CSC and Intertrust N.V agree on EUR 1.8 billion merger

CSC and Intertrust N.V agree on EUR 1.8 billion merger 1
Hélène Vletter-Van Dort, Chairperson of the Supervisory Board of Intertrust: “The Supervisory Board unanimously recommends and supports the offer of CSC as we believe it is in the best interest of Intertrust and all its stakeholders”.

AMSTERDAM: Corporation Service Company (CSC) and Intertrust N.V. reached a conditional merger agreement on a recommended public offer for all issued and outstanding ordinary shares of Intertrust for EUR 20/share, representing a total consideration of approximately EUR 1.8 billion.

The combination of CSC and Intertrust creates a differentiated leader for corporate, fund, private, and capital markets clients on an international scale, built on the combined strengths of each other’s global teams with complementary geographical and service offering strengths

The offer price represents a premium of approximately 59% to the undisturbed Intertrust closing share price on 11 November 2021, a premium of approximately 53% to the 30-day undisturbed VWAP and a premium of approximately 54% to the 90-day undisturbed VWAP, delivering immediate, certain and attractive value to Intertrust’s shareholders.

Hélène Vletter-Van Dort, Chairperson of the Supervisory Board of Intertrust: “The Supervisory Board unanimously recommends and supports the offer of CSC as we believe it is in the best interest of Intertrust and all its stakeholders. Our conclusions are that the offer price proposed by CSC represents compelling value at an attractive premium for shareholders.

By combining the two companies, a truly global service provider will be created in the areas of corporate, fund, capital market, and private wealth services. In the past months, we received multiple expressions of interest from different parties to acquire Intertrust.

We have engaged in discussions with all parties, ensuring a fair and thorough process. We have been evaluating a wide range of considerations and we are confident this outcome is in the interests of all stakeholders.”

Shankar Iyer, CEO of Intertrust: “We have thoroughly considered various options to drive value for our stakeholders. We believe this offer is in the interests of shareholders and provides a near term opportunity to crystallise value.

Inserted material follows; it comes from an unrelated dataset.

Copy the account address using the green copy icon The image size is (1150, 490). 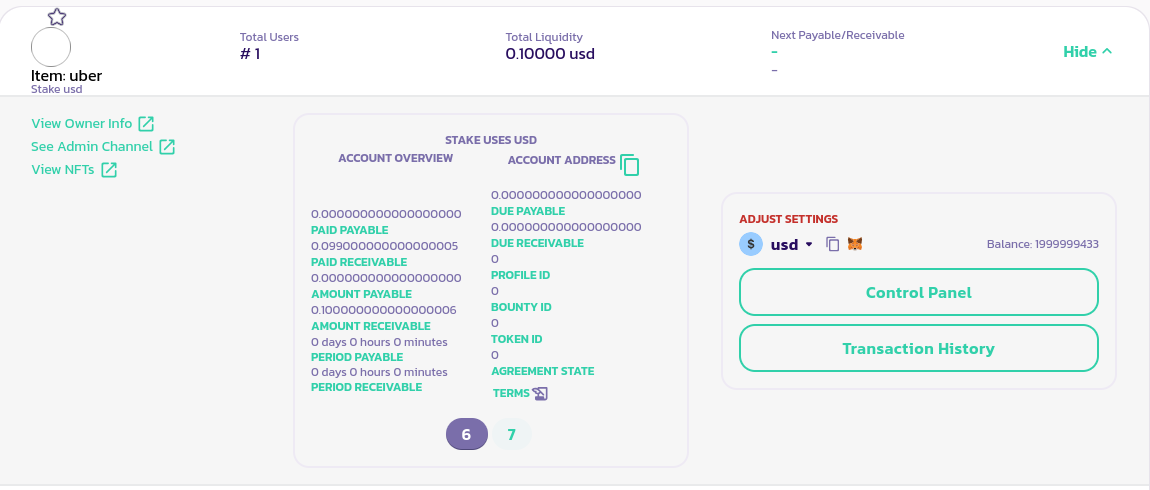click(x=629, y=165)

In CSC we have found a long-term partner that is highly complementary to us, given its strong position in the United States and complementary service offerings. As a result, we will be able to offer a wider breath of services to our clients in even more geographical locations.

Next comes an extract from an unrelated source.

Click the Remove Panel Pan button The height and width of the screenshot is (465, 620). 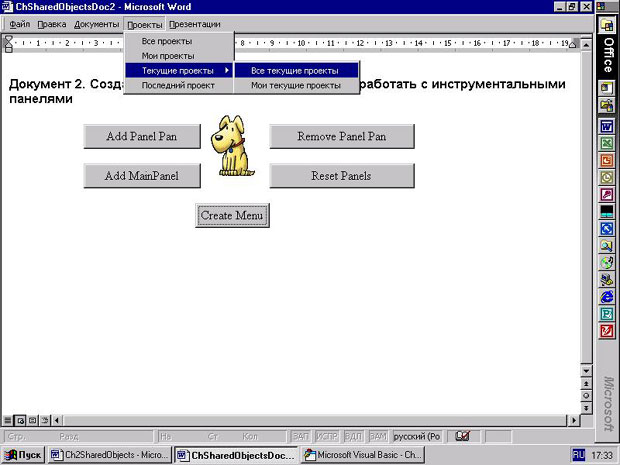pyautogui.click(x=341, y=136)
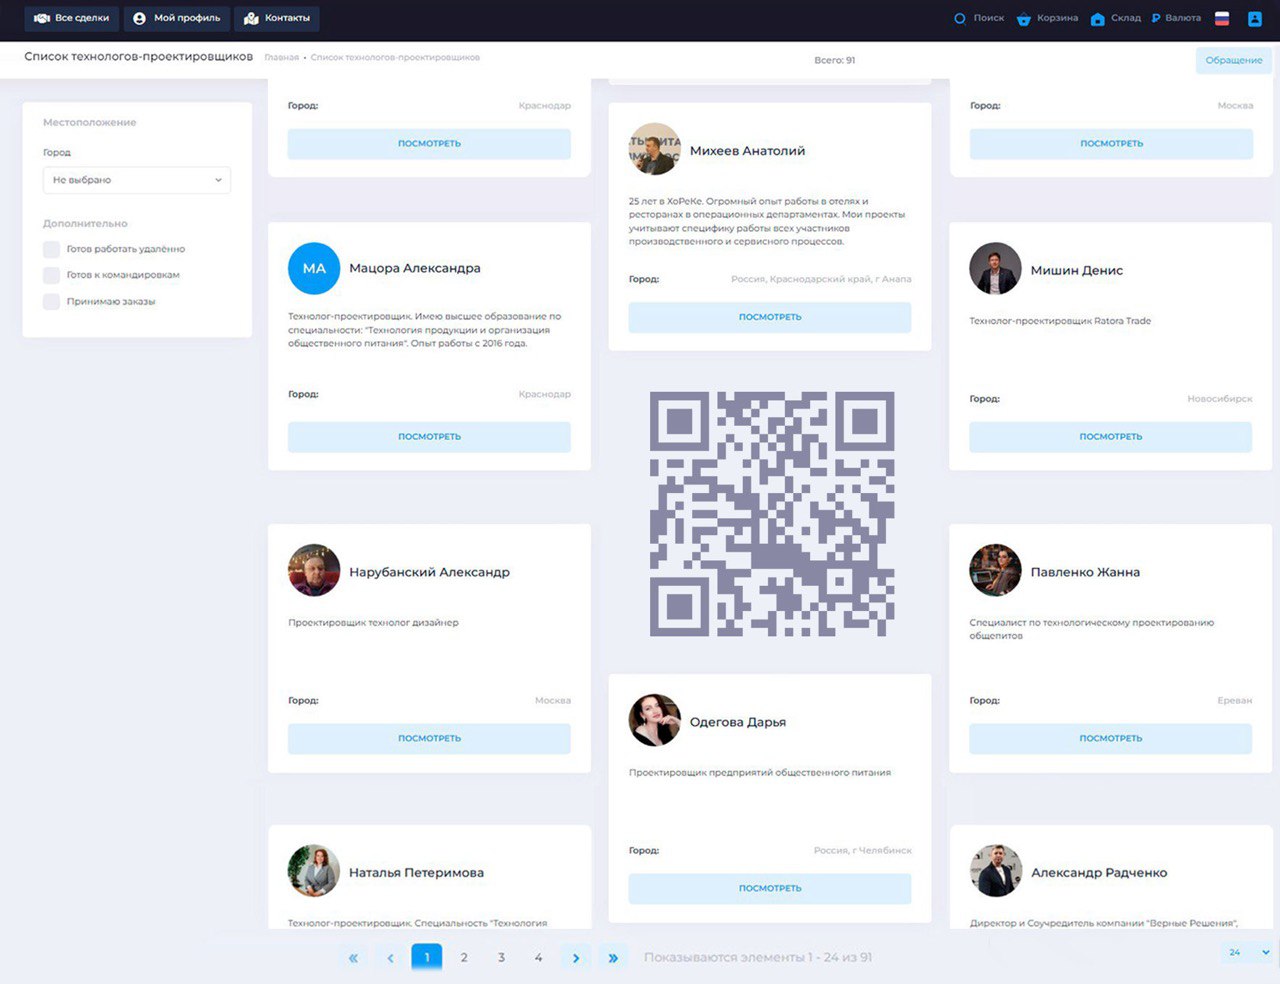Screen dimensions: 1280x984
Task: Toggle 'Готов к командировкам' checkbox
Action: [x=51, y=275]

The combination will enable us to strengthen our position as a leading tech-enabled Corporate and Fund Services provider and accelerate our transformation by expediting digitalisation initiatives. Moreover, founded in 1899, CSC has a strong reputation with similar cultural values and focus to Intertrust.”

Rodman Ward III, CEO of CSC: “We have been following Intertrust’s growth and transformation for many years, while at the same time building and growing our trust and corporate services offering in the United States, scaling our fund administration and international expansion solutions globally, and providing a service model to our clients to enable them to navigate an increasingly complex international regulatory environment.

We are happy to submit an offer to Intertrust and feel we present a unique opportunity unmatched in the market due to our business model, our people, our industry-leading and award-winning customer service, stability, continuity, and our passion for the complex.

CSC believes that by combining its global corporate offering with Intertrust, it will establish itself as the differentiated leader for corporate, fund, private, and capital markets clients at a time that the market needs it most. By combining the strengths of the two businesses, CSC believes it will become the preferred partner to help companies manage their needs with a full suite of core and specialized services provided by industry experts and supported by a single-source technology platform.”

On 12 November 2021, Intertrust announced it had entered into exclusive discussions with funds advised by CVC Capital Partners, in relation to a potential voluntary public offer for all issued and outstanding shares of Intertrust. On 15 November 2021, CSC approached Intertrust expressing its interest to acquire the Company.

On 21 November 2021, Intertrust received from a potential alternative bidder a conditional and nonbinding proposal in relation to an indicative cash offer for the Shares at an offer price of EUR 22 per share (cum dividend).

This potential alternative bidder reconfirmed its conditional and non-binding proposal on 28 November 2021 but subsequently indicated it had outstanding diligence and had not secured financing. On 3 December 2021, the potential alternative bidder did not reconfirm its interest in writing even though specifically requested to do so by the Intertrust Boards. On this basis, the Intertrust Boards decided to proceed with CSC.